:: TASK REQUIREMENTS ::
Collect each line in the data below that contains the word "size" and copy those lines unchanged.

(Part of a data file)
---------------

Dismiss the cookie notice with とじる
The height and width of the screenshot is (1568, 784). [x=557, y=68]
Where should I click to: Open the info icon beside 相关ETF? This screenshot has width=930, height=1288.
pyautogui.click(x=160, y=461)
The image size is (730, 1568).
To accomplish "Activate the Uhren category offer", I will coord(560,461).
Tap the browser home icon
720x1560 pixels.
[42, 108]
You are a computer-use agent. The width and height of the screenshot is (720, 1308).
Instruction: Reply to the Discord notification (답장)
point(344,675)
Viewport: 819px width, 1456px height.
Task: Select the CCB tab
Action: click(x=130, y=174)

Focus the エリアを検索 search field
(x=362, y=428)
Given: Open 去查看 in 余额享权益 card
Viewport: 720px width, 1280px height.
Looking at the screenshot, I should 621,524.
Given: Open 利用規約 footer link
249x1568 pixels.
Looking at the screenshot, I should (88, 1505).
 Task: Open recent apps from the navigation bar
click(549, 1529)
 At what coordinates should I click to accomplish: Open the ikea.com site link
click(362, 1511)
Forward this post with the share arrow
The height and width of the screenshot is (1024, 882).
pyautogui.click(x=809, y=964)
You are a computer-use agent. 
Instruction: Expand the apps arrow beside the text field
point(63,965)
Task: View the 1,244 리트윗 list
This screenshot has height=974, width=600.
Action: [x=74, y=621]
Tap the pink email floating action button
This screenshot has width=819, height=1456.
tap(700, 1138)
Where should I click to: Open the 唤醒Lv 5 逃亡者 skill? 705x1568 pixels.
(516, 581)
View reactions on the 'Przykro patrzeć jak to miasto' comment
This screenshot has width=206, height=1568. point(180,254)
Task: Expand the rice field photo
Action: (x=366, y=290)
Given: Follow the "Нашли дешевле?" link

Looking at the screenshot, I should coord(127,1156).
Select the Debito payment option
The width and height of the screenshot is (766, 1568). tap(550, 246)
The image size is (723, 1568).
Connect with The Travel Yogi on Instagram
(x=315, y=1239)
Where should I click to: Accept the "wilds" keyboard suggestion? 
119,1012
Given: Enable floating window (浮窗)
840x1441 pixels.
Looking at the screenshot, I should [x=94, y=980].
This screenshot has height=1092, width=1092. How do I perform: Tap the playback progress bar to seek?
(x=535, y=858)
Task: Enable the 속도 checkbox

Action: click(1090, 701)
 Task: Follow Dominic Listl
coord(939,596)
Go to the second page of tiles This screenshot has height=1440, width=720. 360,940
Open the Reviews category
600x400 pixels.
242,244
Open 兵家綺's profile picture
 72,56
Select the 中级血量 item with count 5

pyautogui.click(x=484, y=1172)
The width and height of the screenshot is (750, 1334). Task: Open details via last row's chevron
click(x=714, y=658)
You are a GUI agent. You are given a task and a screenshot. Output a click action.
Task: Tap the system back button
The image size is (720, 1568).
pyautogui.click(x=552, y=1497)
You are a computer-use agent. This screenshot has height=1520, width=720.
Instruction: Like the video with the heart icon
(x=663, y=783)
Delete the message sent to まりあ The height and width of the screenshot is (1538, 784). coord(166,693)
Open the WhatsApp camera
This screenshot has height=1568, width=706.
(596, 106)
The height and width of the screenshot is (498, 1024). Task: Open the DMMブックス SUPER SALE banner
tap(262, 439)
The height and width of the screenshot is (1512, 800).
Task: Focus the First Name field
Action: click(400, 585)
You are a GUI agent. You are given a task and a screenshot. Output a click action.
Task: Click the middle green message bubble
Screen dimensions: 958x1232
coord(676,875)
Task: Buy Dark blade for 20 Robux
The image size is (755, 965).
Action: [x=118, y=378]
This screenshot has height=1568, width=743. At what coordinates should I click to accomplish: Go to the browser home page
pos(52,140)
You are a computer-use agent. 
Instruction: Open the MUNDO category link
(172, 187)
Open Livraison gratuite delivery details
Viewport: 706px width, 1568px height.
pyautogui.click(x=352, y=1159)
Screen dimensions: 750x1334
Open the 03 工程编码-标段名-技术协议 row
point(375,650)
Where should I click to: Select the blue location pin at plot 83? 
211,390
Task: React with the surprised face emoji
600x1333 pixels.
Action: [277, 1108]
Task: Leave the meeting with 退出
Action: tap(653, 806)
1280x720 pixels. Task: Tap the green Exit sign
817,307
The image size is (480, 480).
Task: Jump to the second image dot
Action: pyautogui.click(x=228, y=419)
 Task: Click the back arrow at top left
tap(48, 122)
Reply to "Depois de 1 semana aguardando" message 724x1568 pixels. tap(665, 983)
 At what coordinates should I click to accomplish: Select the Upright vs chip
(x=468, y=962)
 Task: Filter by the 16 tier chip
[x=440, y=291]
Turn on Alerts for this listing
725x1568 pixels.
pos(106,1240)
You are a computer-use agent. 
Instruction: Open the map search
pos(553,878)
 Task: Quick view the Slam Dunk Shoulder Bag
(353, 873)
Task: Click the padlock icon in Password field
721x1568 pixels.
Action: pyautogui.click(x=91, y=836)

---------------

:: SOLVED PROBLEM ::
The image size is (730, 1568).
The image size is (723, 1568).
The image size is (720, 1568).
The image size is (755, 965).
The image size is (480, 480).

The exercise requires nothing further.